Perhaps it can stem from study of this image:
It depicts US aviation manufacture on the eve of US entry into the second world war. The contrast between that and the corresponding scene above is substantial. And yet only a few years separate the two. Americans, when unified and motivated, can accomplish great things. (More in the next post.)
A closing note: the previous post triggered an e-mail response from Lawrence Buja. Lawrence is currently director of strategic initiatives at the University of Nevada, Reno. His cv includes several other similar roles, including some time at NCAR. A bright guy, who combines vision and integrity and great interpersonal skills.
Lawrence had this to say:
I was researching science innovation over coffee this morning and came across your tractor-pull blog…
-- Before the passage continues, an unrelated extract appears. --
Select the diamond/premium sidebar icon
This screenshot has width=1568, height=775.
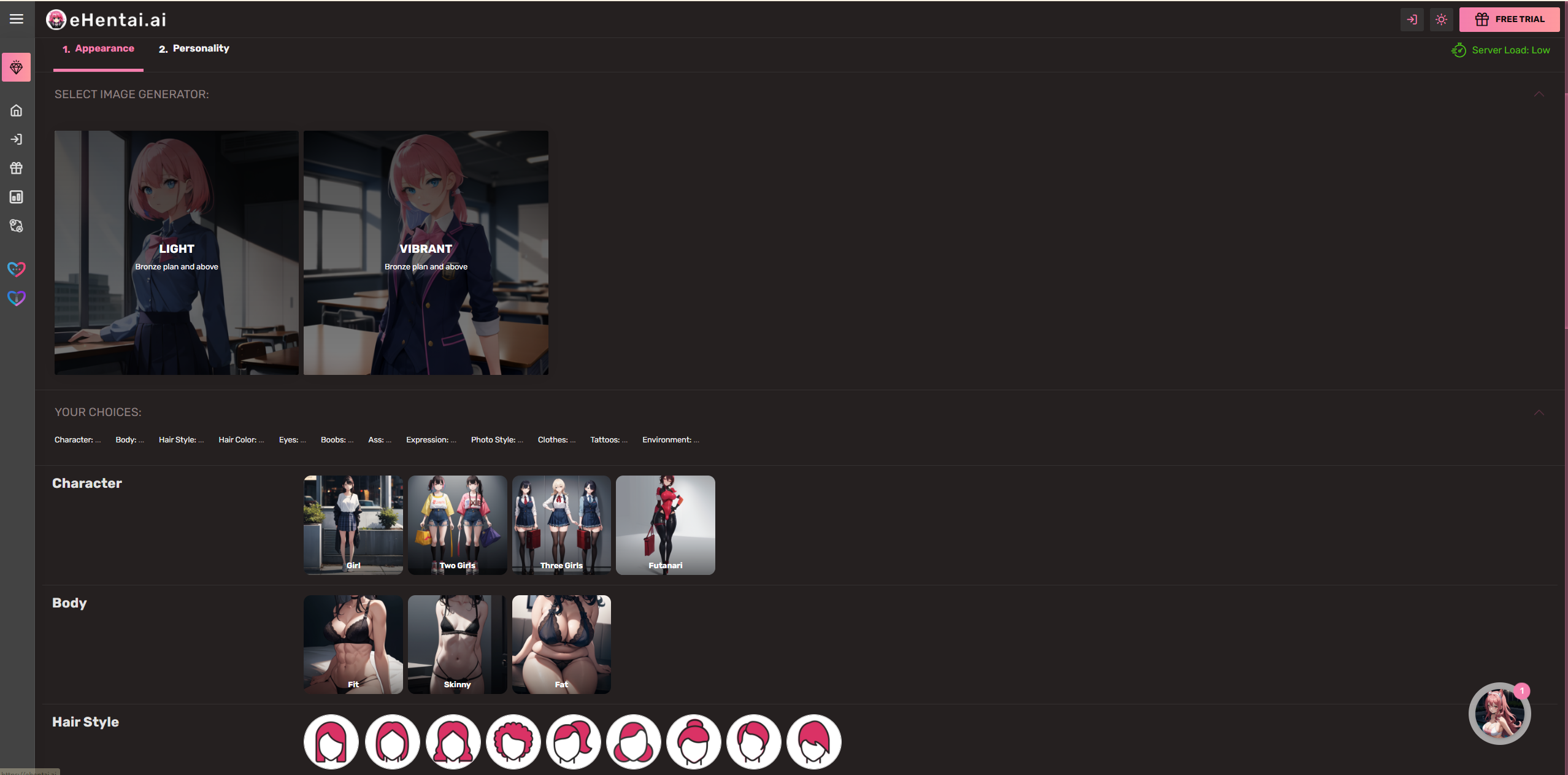point(17,68)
…Two things came to my mind as I read your article:
1. As you drew the reader’s focus onto the driver at the end, I was expecting you to wrap up with a vision for producing great drivers faster in the science domain. Something like: Learning to drive a competition vehicle is an ad-hoc process. However, the US’s leadership and investments in R&D innovation allows us to be more strategic and intentionally intertwine cutting-edge research with education to grow our next generation of drivers (i.e. scientists) ready to to be highly competitive right out of the gate. This means integrating students and post-docs directly into the proposal generation process, building partnerships with industry and national-labs that address both real-world research challenges and the research talent pipeline problem faced by the partners, and [some 3rd great example I can’t generate this early in the morning]. Constantly striving to give our newest researchers the tools to become great faster is one of the important elements of sustaining innovation in this country. Or something like that.
2. One of the things I loved doing at NCAR was thinking sideways to discover and apply proven processes from nonscience domains to advance our science. This included creating business gantt charts to organize and plan our complex climate simulation campaigns, using an U.S. Army After Action Review to the launch of the next IPCC modeling cycle a year early, applying the Toyota Production System and Just In Time zero inventory principles to CMIP simulations that were getting crushed under a tsunami of data. Currently I’m reading the new, 2017, edition of “What the CEO wants you to know” by Ram Charan. One of the topics he discusses is increasing profits by increasing the Velocity of Business. If you translate “profit” to “science discovery” and leave “investment” alone, you have the making of a great LOTRW topic on Increasing the Velocity of Science|Discovery|Innovation. How do you get faster return for the nation’s science investment without sacrificing quality by using technology and streamlined processes to
- get grants to researchers faster so they can start research now rather than in 6 months.
- enabling researchers to discover faster
- enable researchers to publish faster and wider
- etc…
Thanks so much, Lawrence! So well said, and a great note on which to end.
Dr. Buja’s comments are focused on the delivery end of the pipeline – getting innovations out faster. You [rightly] were more focused on the entire pipeline, esp. the inlet end. The key question is – how do we get more people into the inlet? A few things…
• Pound home that STEM makes a difference in everyday lives.
• Celebrate real examples of every ethnic group making a difference.
• Celebrate excellence – we do it for athletics, why not do it [more effectively than we are] for STEM? Competitions are one way to do it – we used to have College Bowls, and HS math competitions. Let’s bring those back [and BTW, they could help pull communities together]!
I’m sure you’re going to give us better ideas; I’m just priming the pump.
🙂 Great comments/insights, John. Thanks and continuing best wishes.